The mayor said he will work with local retailers to curtail hoarding and over buying if residents don’t immediately change their behaviour.
In his statement, the mayor also thanked all the restaurants, bars and other venues that heeded the order from Vancouver Coastal Health chief medical officer Dr. Patricia Daly and closed for St. Patrick’s Day. Stewart mentioned, however, that police Chief Adam Palmer had noted that many smaller restaurants remained open to patrons. And some Vancouverites were still out Tuesday night.
“I am asking all residents to immediately limit their time in public places,” Stewart said. “Stay home as much as you can and on the rare occasion that you need to leave home to get essentials, keep a safe distance of between one and two metres from others.”
Stewart also had a message for Vancouver business owners.
“I know this is incredibly difficult but unless you can operate takeout or delivery services, now is the time to close to the public.”
As for helping the city’s homeless population, the mayor said the city has partnered with Vancouver Coastal Health and B.C. Housing to establish a task force identify and implement measures to help protect people who are experiencing homelessness, living in SROs, and in the DTES.
“We need to keep COVID-19 out of these communities for as long as we can.

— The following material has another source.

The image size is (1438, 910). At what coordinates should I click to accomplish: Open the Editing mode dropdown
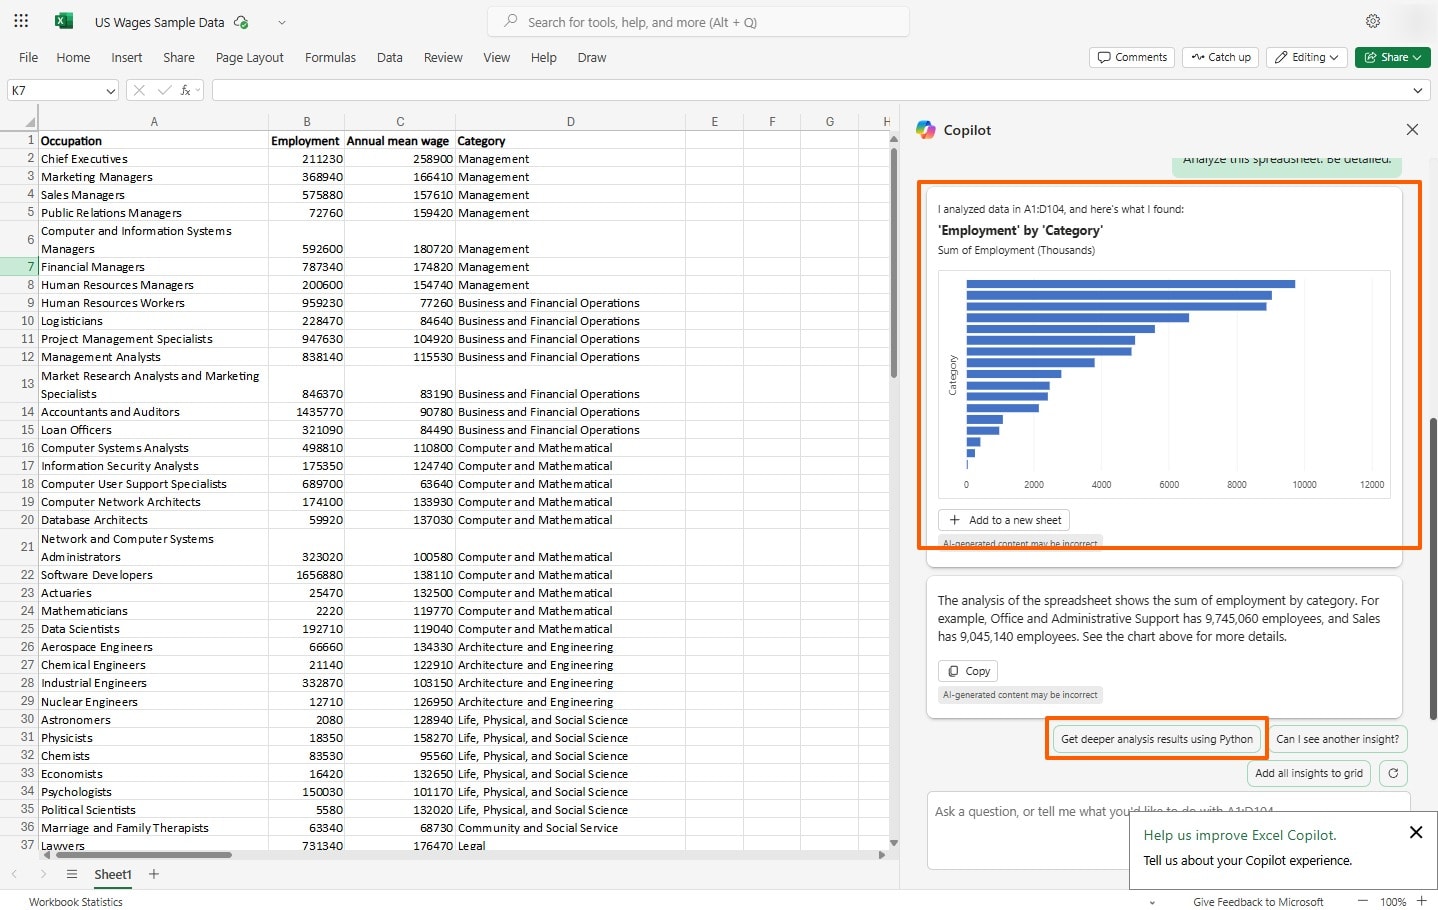coord(1307,57)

Most of these residents have little access to safe hygiene and most are immune compromised. An outbreak among these neighbours could be devastating to them and the people who work with them.”

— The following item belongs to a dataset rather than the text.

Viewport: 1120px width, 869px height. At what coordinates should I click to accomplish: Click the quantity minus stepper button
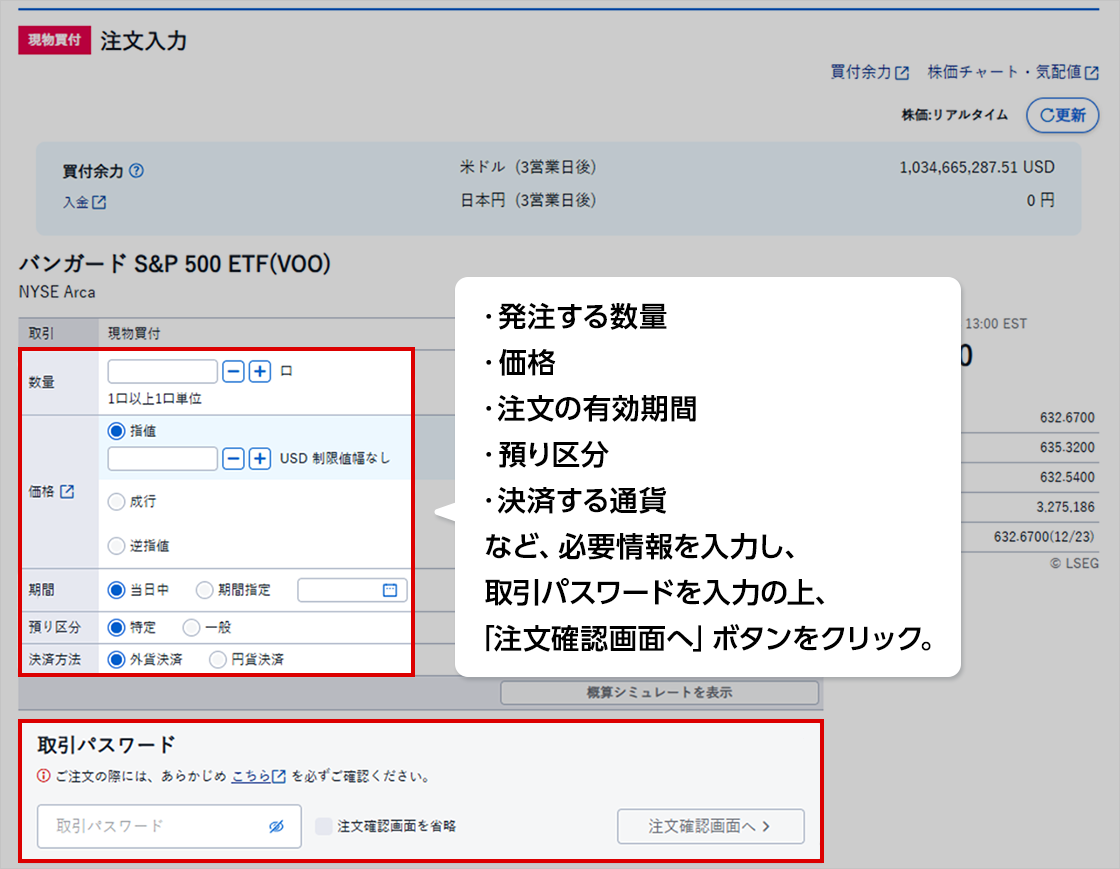tap(233, 371)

Stewart said the task force is working to improve communication with Downtown Eastside residents and service providers, secure additional locations where people who need to self-isolate but are experiencing homelessness can go, and consider other basic needs issues such as food security and access to medication and safe supply. The mayor is asking for support from the provincial and federal governments to achieve this.

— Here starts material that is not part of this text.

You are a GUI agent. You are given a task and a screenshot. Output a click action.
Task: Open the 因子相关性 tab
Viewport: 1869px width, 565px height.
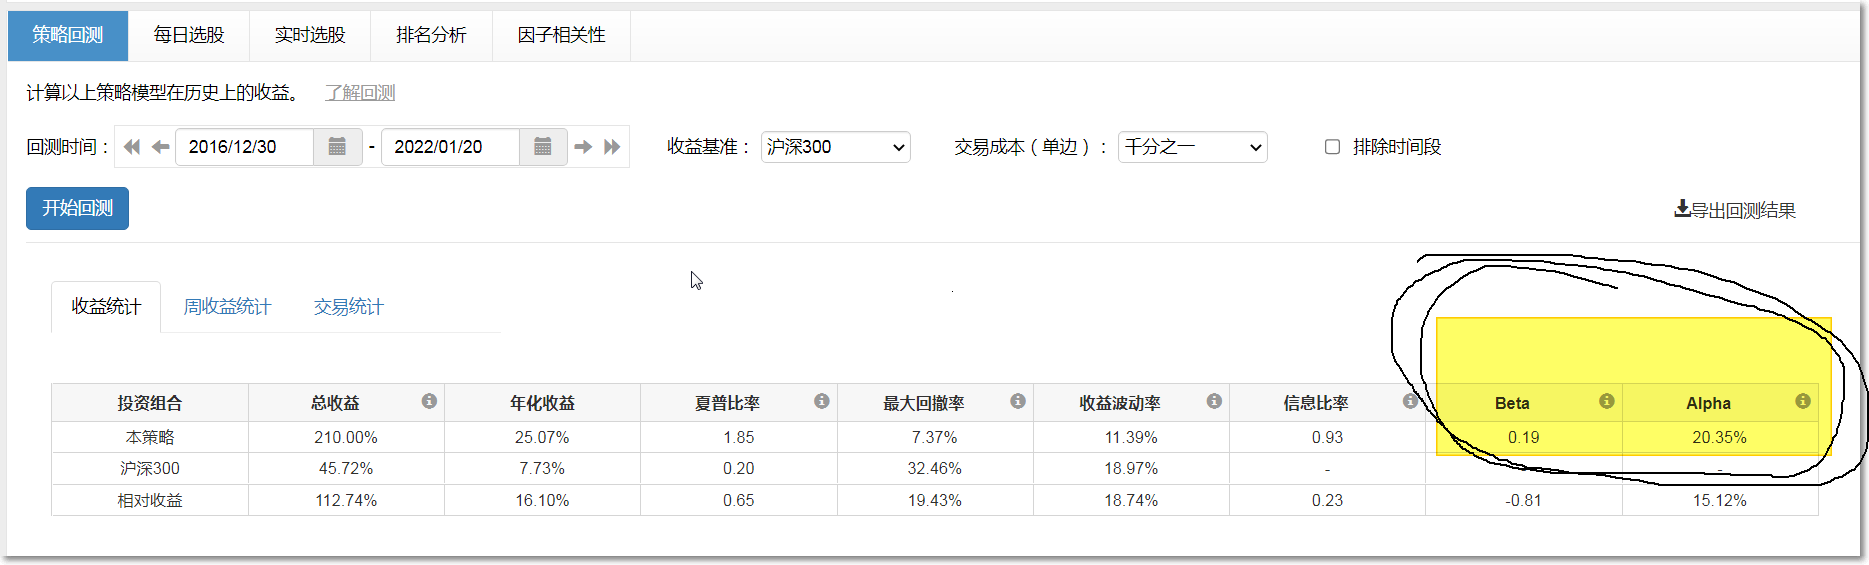click(x=561, y=35)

“I need firm commitments that we will get whatever we need to keep vulnerable people safe.”
Stewart also called on the province to “immediately move to ban evictions and help people pay their rents, if needed.” He said the city’s small rent bank has already been inundated with requests for assistance.
“We need provincial help.”
For homeowners, Stewart is calling on the province to expand the residential tax deferment program to cover more households beyond seniors and families with children.
In the past several days the city has announced several closures of facilities and services. The mayor said there is the potential for even further service closures in the days to come as the municipality works to ensure essential services are maintained at the highest levels.